READING PASSAGE:
***

A Grave Sin

  • Thread starter Thread starter outfctrl
  • Start date Start date
Status
Not open for further replies.
O

outfctrl

Guest
Prior to my first confession after 30 plus years, I searched my mind and soul for all the sins I committed. I really thought I covered them all. I spent like 15-20 minutes in the confession with the Priest. He went through all the Commandments with me. I felt so relieved afterwards. I have been to 5 more confessions since the first and received Communion every Sunday but one.

Even though I confessed all my sins and go to confession weekly, I regularly search for sins daily that I may have committed in the past. Today I found one over 30 years ago that I never even thought of all those times in Confession.

I am devastated. I committed the worst sin that can be committed, well murder is the worst, never did that. I am sure this sin I committed, no one here has come close to it.

Please give me your thoughts on this. I feel so bad that I received the Eucharist all those times and still had this sin on my soul.

Story:
I was 21 years old and in the Navy. My roomate came to me one day and asked me if I went to Church. I said no, but I am a Catholic. He then brought me some books on this Religion that went against everything I was taught.

It was complete freedom to basically do what you wanted to do and be rewarded in the afterlife. The leader of this Church was a guy named Anton LaVey. I bought books and books of this and I practiced this for around 2 months. What was really wierd was, I always felt sick, like I had the flue or something. I do remember that.

My friend and I went to a tattoo place and he got the inverted pentagram tatooed on his left arm, I was next.
The artist prepared my arm and just when the needle was about to start, I stopped him and refused to get it.

I went home on leave after my schooling and on the long drive from Chicago to Syracuse, the thought of denouncing God was eating away at me. I got home and burned every one of those books and never looked back.
All these memories just surfaced today. For some reason, my mind buried it years ago.

I am really sick about this. Please, please dont yell at me and condemn me. I was young and stupid.

Will something terrible happen to me, receiving the Eucharist all those times with this horrendous sin? If I die tomorrow, is it instant hell?
 
Prior to my first confession after 30 plus years, I searched my mind and soul for all the sins I committed. I really thought I covered them all. I spent like 15-20 minutes in the confession with the Priest. He went through all the Commandments with me. I felt so relieved afterwards. I have been to 5 more confessions since the first and received Communion every Sunday but one

Will something terrible happen to me, receiving the Eucharist all those times with this horrendous sin? If I die tomorrow, is it instant hell?
You had a valid confession and didn’t willingly leave anything out of the confession so, all your sins are forgiven. If you feel this bad, go back to confession and talk to the priest about it. What matters is that you are sorry about what happened in the past and you have shown that you wanted to change.

Nothing will happen to you (I hope), but it won’t happen because of the times you received the Eucharist, because you were doing your best. You went to confession before receiving and so you are fine. It isn’t instant hell if you die tmmw, because its up to what God decides. But like I wrote earlier because you are sorry, then God understands that you are seeking forgiveness.

***

DATA SECTION:
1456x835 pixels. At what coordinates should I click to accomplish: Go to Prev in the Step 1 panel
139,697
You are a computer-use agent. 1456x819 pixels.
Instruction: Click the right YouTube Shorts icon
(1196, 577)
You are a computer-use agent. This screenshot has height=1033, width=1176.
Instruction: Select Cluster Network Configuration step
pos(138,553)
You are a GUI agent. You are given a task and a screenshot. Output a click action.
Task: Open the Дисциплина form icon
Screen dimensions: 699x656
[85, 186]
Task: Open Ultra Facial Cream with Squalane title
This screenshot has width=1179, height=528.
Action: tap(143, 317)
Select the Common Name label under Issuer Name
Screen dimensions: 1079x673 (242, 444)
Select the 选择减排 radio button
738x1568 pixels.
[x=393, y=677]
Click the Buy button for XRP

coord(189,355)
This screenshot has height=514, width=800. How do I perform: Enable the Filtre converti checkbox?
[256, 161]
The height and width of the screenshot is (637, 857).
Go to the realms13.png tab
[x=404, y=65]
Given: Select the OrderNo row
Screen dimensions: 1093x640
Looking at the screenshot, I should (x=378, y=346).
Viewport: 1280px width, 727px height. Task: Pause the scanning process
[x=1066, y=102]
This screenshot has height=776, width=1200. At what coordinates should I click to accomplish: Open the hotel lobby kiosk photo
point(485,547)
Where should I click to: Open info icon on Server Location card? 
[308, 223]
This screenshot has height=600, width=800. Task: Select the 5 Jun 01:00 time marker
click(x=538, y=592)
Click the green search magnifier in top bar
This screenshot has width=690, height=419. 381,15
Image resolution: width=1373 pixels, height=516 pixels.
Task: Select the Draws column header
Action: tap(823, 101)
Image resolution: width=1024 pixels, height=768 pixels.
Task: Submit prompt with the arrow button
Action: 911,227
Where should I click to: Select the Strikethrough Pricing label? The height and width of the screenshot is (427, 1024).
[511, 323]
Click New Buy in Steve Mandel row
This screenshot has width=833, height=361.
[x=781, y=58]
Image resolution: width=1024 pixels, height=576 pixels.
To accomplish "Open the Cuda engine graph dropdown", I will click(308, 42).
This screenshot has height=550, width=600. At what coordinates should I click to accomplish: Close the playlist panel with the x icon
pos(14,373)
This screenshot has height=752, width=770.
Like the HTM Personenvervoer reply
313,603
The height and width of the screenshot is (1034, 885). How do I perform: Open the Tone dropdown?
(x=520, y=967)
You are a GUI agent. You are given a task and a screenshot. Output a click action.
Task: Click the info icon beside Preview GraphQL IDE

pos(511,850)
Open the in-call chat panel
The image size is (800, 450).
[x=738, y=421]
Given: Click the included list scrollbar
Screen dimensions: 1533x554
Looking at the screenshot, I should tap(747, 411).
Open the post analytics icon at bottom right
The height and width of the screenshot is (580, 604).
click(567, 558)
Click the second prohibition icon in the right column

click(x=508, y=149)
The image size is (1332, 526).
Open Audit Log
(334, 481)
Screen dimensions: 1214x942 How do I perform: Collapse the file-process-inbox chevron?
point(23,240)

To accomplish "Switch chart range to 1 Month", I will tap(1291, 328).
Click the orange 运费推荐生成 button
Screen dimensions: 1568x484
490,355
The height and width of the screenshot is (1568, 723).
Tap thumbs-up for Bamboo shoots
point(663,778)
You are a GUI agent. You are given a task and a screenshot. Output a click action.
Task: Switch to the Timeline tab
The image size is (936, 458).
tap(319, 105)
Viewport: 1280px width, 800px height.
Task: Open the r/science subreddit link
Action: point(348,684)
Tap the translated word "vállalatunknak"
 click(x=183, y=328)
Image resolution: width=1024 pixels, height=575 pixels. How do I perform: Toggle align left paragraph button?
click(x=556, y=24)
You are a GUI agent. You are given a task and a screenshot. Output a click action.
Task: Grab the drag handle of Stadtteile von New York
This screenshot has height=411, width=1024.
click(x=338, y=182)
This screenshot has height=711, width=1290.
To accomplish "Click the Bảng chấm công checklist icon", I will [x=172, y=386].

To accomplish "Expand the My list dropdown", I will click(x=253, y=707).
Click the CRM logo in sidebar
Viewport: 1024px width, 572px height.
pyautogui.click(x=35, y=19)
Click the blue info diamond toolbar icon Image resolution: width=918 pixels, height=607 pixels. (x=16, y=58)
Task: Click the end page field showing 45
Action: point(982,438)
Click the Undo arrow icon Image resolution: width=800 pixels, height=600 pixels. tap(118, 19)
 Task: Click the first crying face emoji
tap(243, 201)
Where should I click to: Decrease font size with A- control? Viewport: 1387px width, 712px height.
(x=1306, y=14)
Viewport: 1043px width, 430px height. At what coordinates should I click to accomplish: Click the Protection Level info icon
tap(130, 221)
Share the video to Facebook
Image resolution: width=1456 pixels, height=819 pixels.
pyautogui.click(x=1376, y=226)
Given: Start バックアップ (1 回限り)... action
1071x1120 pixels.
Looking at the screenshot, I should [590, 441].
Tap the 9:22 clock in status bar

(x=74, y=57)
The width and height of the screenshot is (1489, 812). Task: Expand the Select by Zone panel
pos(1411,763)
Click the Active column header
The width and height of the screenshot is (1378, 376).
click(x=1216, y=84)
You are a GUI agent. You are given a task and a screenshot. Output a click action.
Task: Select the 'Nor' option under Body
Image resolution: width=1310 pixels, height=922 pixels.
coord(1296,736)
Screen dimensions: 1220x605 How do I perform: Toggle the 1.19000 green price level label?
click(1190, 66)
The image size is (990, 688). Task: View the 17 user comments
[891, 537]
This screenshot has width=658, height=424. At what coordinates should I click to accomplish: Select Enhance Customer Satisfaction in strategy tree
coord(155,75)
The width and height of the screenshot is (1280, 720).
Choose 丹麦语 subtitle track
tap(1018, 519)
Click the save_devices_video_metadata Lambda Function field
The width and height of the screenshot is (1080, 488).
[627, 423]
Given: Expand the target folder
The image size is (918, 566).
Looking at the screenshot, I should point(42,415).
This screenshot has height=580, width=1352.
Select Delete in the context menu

***

YOUR INSTRUCTIONS: Could you transcribe the forum thread from "A Grave Sin" to "times in Confession."? The rows have no connection to the forum thread.

RESPONSE TO THIS TASK:
A Grave Sin

  • Thread starter Thread starter outfctrl
  • Start date Start date
Status
Not open for further replies.
O

outfctrl

Guest
Prior to my first confession after 30 plus years, I searched my mind and soul for all the sins I committed. I really thought I covered them all. I spent like 15-20 minutes in the confession with the Priest. He went through all the Commandments with me. I felt so relieved afterwards. I have been to 5 more confessions since the first and received Communion every Sunday but one.

Even though I confessed all my sins and go to confession weekly, I regularly search for sins daily that I may have committed in the past. Today I found one over 30 years ago that I never even thought of all those times in Confession.